Exercise 2: Inspecting the LASSO logistic model

  1. Use autoplot() to inspect the plot of CV AUC vs. λ once more (after adjusting the penalty grid).

Is anything surprising about the results relative to your expectations from Exercise 1? Brainstorm some possible explanations in consideration of the data context.

# Visualize evaluation metrics as a function of tuning parameters
  1. Choose a final model whose CV AUC is within one standard error of the overall best metric.
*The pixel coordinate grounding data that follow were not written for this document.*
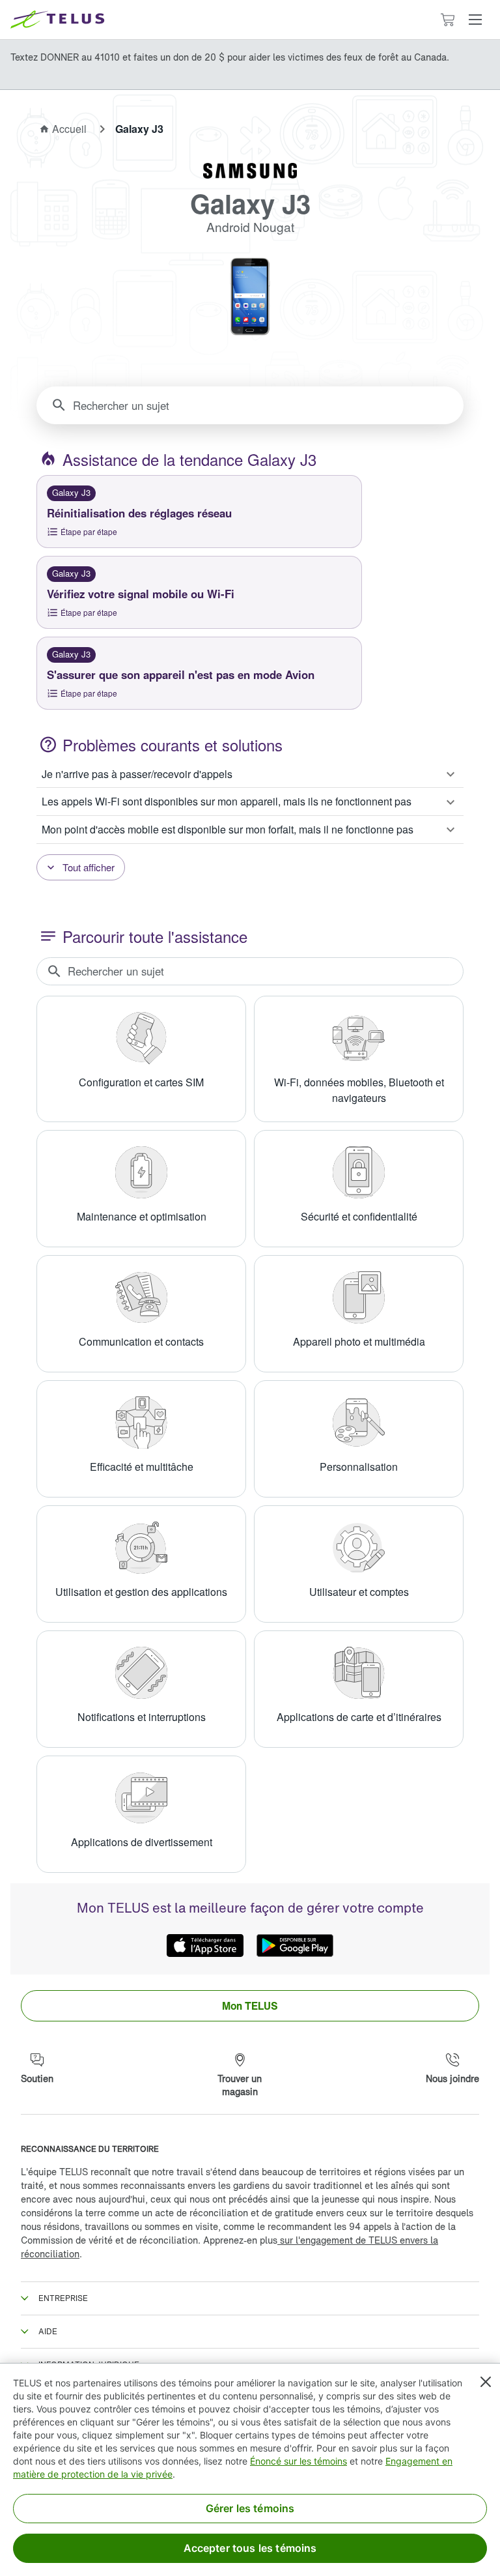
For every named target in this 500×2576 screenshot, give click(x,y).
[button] (475, 19)
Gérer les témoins (250, 2508)
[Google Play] (295, 1946)
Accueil (69, 128)
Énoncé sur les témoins (298, 2461)
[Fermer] (485, 2381)
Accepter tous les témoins (250, 2547)
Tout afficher (88, 867)
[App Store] (205, 1946)
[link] (250, 2006)
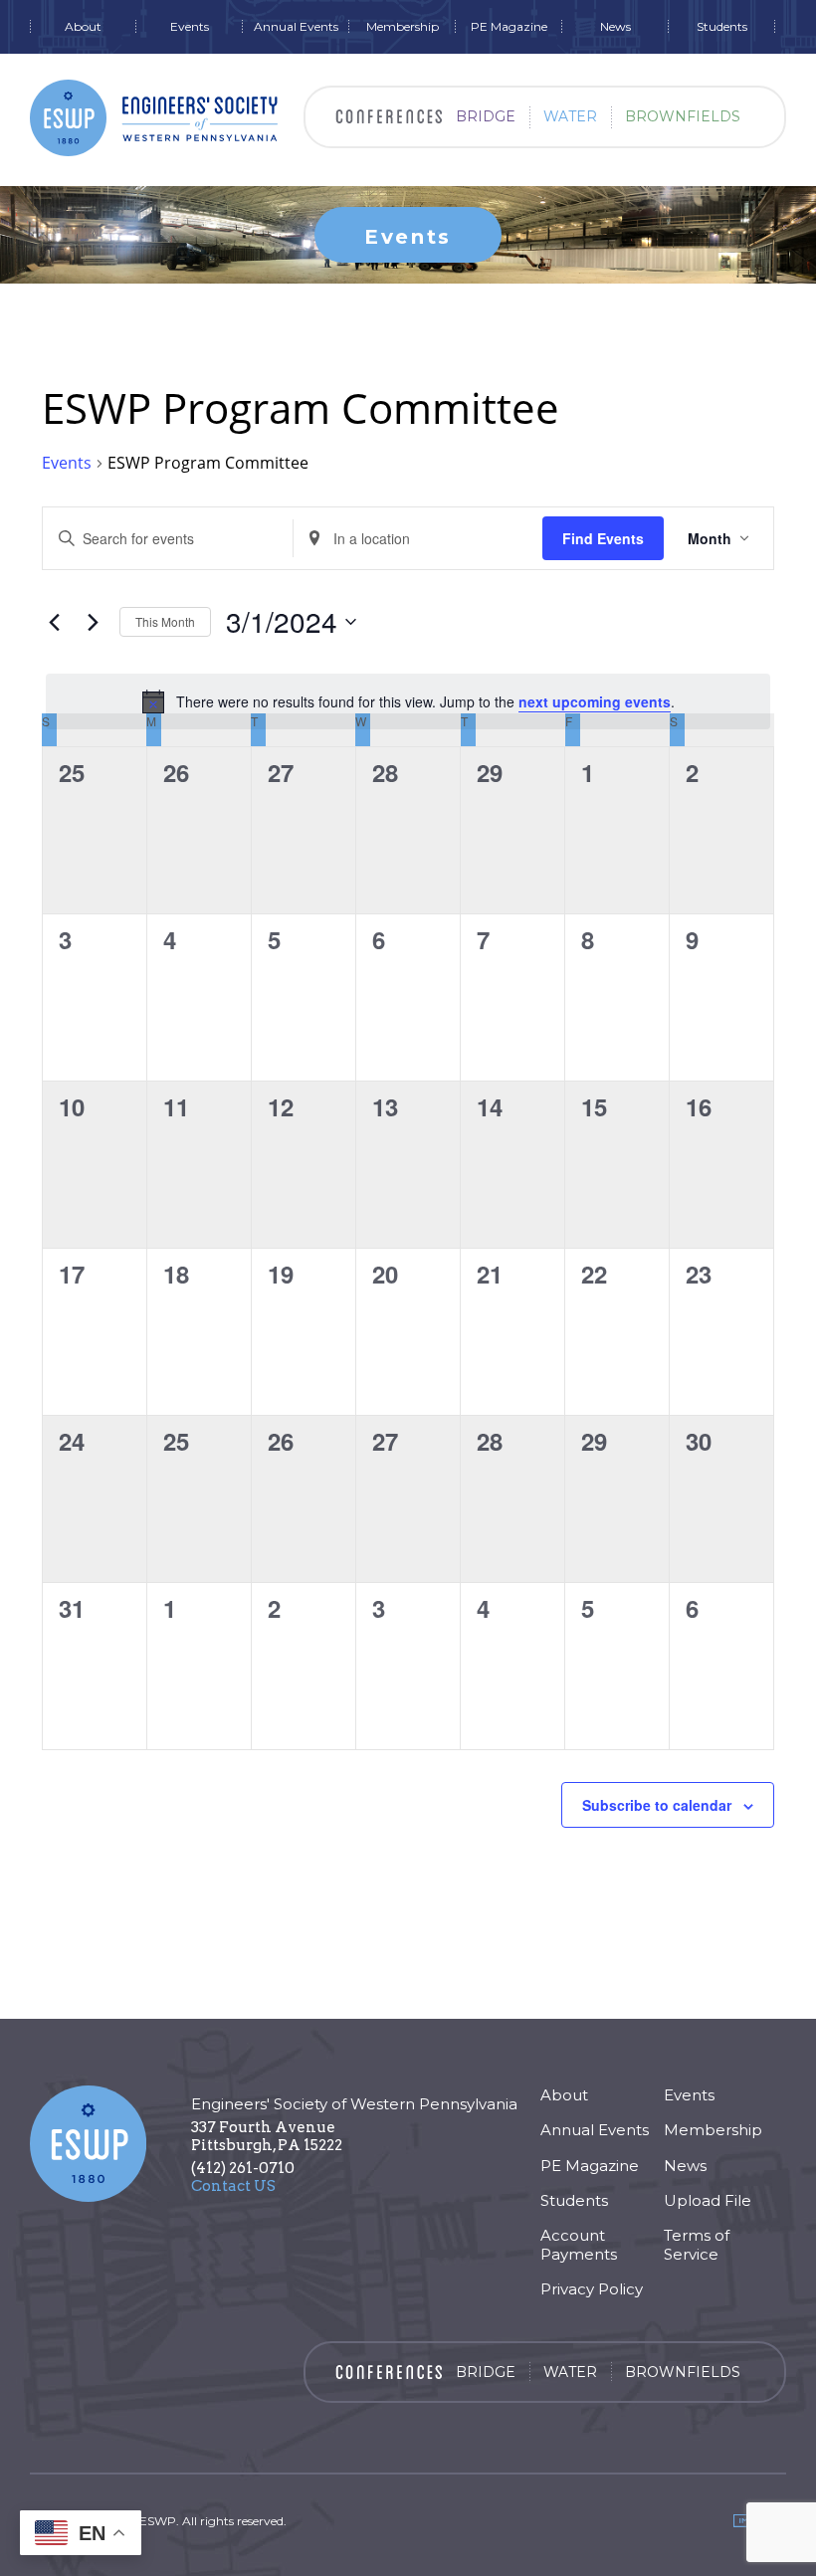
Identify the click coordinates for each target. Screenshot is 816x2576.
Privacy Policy (591, 2288)
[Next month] (92, 622)
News (615, 27)
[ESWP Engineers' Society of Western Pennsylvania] (154, 118)
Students (722, 27)
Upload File (707, 2200)
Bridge (485, 116)
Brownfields (682, 116)
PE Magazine (509, 27)
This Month (165, 621)
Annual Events (296, 27)
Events (189, 27)
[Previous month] (54, 622)
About (83, 27)
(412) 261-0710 (243, 2168)
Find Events (603, 538)
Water (570, 116)
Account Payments (578, 2245)
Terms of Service (696, 2245)
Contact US (233, 2186)
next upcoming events (594, 701)
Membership (402, 27)
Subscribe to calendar (656, 1805)
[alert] (408, 701)
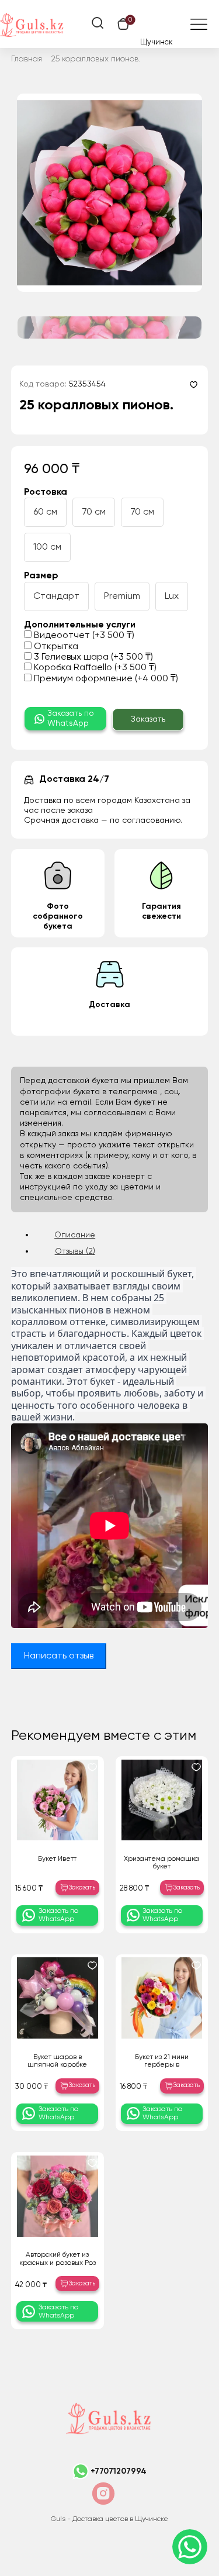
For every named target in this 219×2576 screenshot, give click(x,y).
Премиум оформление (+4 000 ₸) (105, 679)
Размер (41, 576)
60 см (45, 512)
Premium (122, 596)
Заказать (148, 719)
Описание (74, 1235)
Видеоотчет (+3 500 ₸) (83, 635)
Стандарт (56, 596)
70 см (94, 512)
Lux (172, 596)
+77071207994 (119, 2471)
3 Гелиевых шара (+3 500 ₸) (92, 657)
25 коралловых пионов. (95, 59)
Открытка (55, 646)
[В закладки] (193, 384)
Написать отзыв (58, 1656)
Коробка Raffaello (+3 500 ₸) (94, 668)
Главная (26, 59)
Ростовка (45, 492)
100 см (47, 547)
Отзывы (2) (75, 1251)
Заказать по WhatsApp (70, 718)
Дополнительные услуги (79, 625)
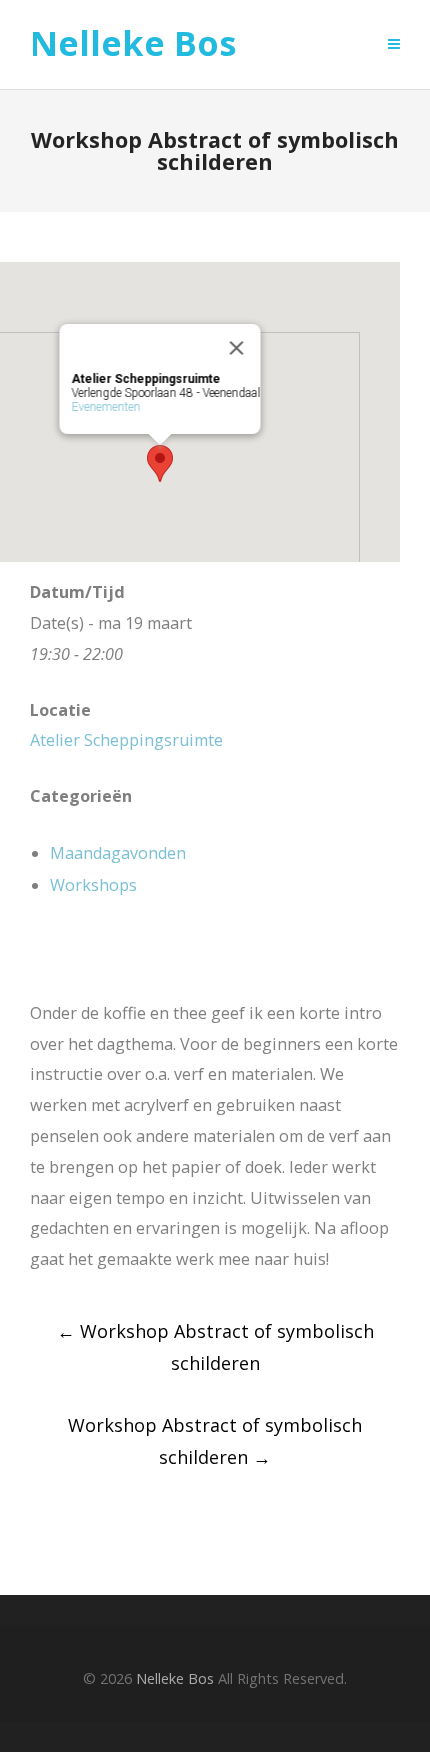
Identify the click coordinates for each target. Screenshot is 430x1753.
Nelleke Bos (133, 44)
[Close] (237, 348)
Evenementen (106, 407)
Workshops (93, 885)
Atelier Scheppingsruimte (126, 740)
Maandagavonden (118, 853)
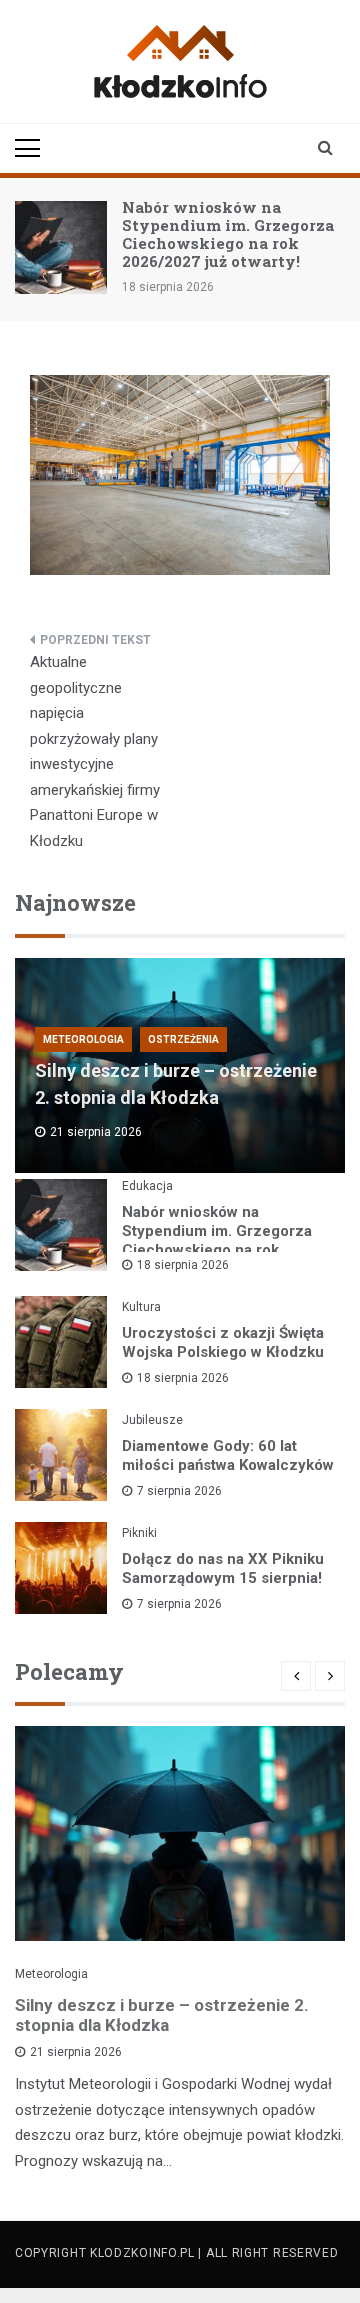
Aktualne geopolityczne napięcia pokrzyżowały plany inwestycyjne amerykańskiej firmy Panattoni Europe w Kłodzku (95, 751)
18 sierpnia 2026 (183, 1265)
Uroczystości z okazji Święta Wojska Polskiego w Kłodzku (223, 1342)
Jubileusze (152, 1420)
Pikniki (139, 1533)
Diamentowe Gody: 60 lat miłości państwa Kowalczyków (228, 1455)
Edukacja (147, 1186)
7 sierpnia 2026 (179, 1491)
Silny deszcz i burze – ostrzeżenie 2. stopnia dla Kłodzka (162, 2015)
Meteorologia (83, 1039)
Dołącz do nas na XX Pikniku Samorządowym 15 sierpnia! (223, 1568)
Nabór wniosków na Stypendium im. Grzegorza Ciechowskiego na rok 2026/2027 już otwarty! (228, 234)
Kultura (141, 1307)
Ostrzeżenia (183, 1039)
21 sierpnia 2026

Comment on the variables that are removed from the model.
# Select "best" penalty
best_se_penalty <- 

# Define workflow with "best" penalty value
final_wf <- 

# Use final_wf to fit final model with "best" penalty value
final_fit_se <- 

final_fit_se %>% tidy()
  1. Comment on the variable importance based on the how long a variable stayed in the model. Connect the output to the data context.
glmnet_output <- final_fit_se %>% extract_fit_engine()
    
# Create a boolean matrix (predictors x lambdas) of variable exclusion
bool_predictor_exclude <- glmnet_output$beta==0

# Loop over each variable
var_imp <- sapply(seq_len(nrow(bool_predictor_exclude)), function(row) {
    this_coeff_path <- bool_predictor_exclude[row,]
    if(sum(this_coeff_path) == ncol(bool_predictor_exclude)){ return(0)}else{
    return(ncol(bool_predictor_exclude) - which.min(this_coeff_path) + 1)}
})

# Create a dataset of this information and sort
var_imp_data <- tibble(
    var_name = rownames(bool_predictor_exclude),
    var_imp = var_imp
)
var_imp_data %>% arrange(desc(var_imp))

Exercise 3: Interpreting evaluation metrics

Inspect the overall CV results for the “best” λ, and compute the no-information rate (NIR) to give context to the overall accuracy:

# CV results for "best lambda"
tune_output %>%
    collect_metrics() %>%
    filter(penalty == best_se_penalty %>% pull(penalty))

# Count up number of spam and not_spam emails in the training data
spam %>%
    count(spam) # Name of the outcome variable goes inside count()

# Compute the NIR

Why is an AUC of 1 the best possible value for this metric? How does the AUC for our spam model look relative to this best value?